After I made the damn-fool mistake of trying to anchor too near the channel with too little depth and nearly being plowed over by fucking Rodney Dangerfield in his you-scratched-my-anchor stinkpot, my observant crew made the excellent suggestion to anchor off that beautiful point in the above aerial photo. Thank god we did.
The next morning, after grilling up the 25" rockfish I'd caught the previous day, we noticed a seaplane flying close overhead. I've seriously never seen a seaplane in all my Chesapeake days, but here was one right overhead and it appeared to be coming in to land. With all our eyes affixed on it, that seaplane set its pontoons onto the water about a hundreds yards from us. My gregarious first mate Colin, of course, ran over to chat.

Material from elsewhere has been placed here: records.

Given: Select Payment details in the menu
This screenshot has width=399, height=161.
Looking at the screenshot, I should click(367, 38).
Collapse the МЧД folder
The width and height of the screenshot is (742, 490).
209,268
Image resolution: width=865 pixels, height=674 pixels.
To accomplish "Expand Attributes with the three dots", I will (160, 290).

After 15 minutes, the seaplane started the motors and off it went, back into the air and over the horizon. Colin came trudging back to the boat and said the guy had just landed his plane so he could take a piss behind a tree. Man, this is one of those things you don't think about occurring -- that some pilot would've forgotten his empty Gatorade bottle and had to land a seaplane on a body of water to relieve himself.
La Trappe Creek is an awesome anchorage, but summer weekends turn into a hardcore redneck/stinkpot extravaganza as the afternoon and evening progress. (I like rednecks most of the time so I can use that word). Man, the funny-ass things Bay 'necks do! I witnessed here a massive 11-boat raft-up and teenagers flirting, drinking and sucking face with one another in small boats with motors that were so high-horsepower that the sterns were close to swamping. Later, they fired up a big-ass bonfire and hooted and hollered late into the night. Also, one boat put on an ad hoc fireworks display, interspersed with a chorus of surrounding boats honking airhorns in loud approval of the show (ok, I honked too).
I recommend La Trappe Creek as high as I can. It's a damn nice place to spend Memorial Day weekend -- at least if you're flying in an airplane and have to take a piss real bad.